◆ **Required work**
Copy out all of the material below line for line, keeping every character unchanged.

◆ **Dataset records**
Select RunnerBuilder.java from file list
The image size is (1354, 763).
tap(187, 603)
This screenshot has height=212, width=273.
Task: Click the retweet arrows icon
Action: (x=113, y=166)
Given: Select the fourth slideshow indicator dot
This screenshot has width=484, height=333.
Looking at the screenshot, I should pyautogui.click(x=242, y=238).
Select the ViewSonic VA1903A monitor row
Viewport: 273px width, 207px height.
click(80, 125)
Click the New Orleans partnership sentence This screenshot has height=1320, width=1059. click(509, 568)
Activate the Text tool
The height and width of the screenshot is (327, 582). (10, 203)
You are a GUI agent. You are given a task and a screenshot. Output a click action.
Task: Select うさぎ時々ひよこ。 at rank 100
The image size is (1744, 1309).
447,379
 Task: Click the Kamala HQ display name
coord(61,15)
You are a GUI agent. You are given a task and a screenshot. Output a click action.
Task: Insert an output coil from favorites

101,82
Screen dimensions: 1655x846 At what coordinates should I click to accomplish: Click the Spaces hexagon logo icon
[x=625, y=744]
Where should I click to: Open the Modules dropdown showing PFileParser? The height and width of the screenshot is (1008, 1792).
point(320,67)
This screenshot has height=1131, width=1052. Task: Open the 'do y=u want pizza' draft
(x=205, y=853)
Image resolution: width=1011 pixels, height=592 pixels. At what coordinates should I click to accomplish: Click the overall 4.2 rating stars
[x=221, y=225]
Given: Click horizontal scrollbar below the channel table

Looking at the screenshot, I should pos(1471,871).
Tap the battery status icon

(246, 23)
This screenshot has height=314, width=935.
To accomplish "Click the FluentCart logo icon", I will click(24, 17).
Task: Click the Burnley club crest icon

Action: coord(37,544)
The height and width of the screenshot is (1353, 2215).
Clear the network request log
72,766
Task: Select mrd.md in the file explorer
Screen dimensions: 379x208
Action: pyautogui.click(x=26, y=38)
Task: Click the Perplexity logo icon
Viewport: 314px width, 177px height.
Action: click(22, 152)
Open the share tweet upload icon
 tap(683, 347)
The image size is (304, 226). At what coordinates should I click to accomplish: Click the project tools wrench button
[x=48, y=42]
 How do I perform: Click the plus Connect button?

◆ **Solution to this task**
Select RunnerBuilder.java from file list
The image size is (1354, 763).
tap(187, 603)
This screenshot has height=212, width=273.
Task: Click the retweet arrows icon
Action: (x=113, y=166)
Given: Select the fourth slideshow indicator dot
This screenshot has width=484, height=333.
Looking at the screenshot, I should pyautogui.click(x=242, y=238).
Select the ViewSonic VA1903A monitor row
Viewport: 273px width, 207px height.
click(80, 125)
Click the New Orleans partnership sentence This screenshot has height=1320, width=1059. click(509, 568)
Activate the Text tool
The height and width of the screenshot is (327, 582). (10, 203)
You are a GUI agent. You are given a task and a screenshot. Output a click action.
Task: Select うさぎ時々ひよこ。 at rank 100
The image size is (1744, 1309).
447,379
 Task: Click the Kamala HQ display name
coord(61,15)
You are a GUI agent. You are given a task and a screenshot. Output a click action.
Task: Insert an output coil from favorites

101,82
Screen dimensions: 1655x846 At what coordinates should I click to accomplish: Click the Spaces hexagon logo icon
[x=625, y=744]
Where should I click to: Open the Modules dropdown showing PFileParser? The height and width of the screenshot is (1008, 1792).
point(320,67)
This screenshot has height=1131, width=1052. Task: Open the 'do y=u want pizza' draft
(x=205, y=853)
Image resolution: width=1011 pixels, height=592 pixels. At what coordinates should I click to accomplish: Click the overall 4.2 rating stars
[x=221, y=225]
Given: Click horizontal scrollbar below the channel table

Looking at the screenshot, I should pos(1471,871).
Tap the battery status icon

(246, 23)
This screenshot has height=314, width=935.
To accomplish "Click the FluentCart logo icon", I will click(24, 17).
Task: Click the Burnley club crest icon

Action: coord(37,544)
The height and width of the screenshot is (1353, 2215).
Clear the network request log
72,766
Task: Select mrd.md in the file explorer
Screen dimensions: 379x208
Action: pyautogui.click(x=26, y=38)
Task: Click the Perplexity logo icon
Viewport: 314px width, 177px height.
Action: click(22, 152)
Open the share tweet upload icon
 tap(683, 347)
The image size is (304, 226). At what coordinates should I click to accomplish: Click the project tools wrench button
[x=48, y=42]
 How do I perform: Click the plus Connect button?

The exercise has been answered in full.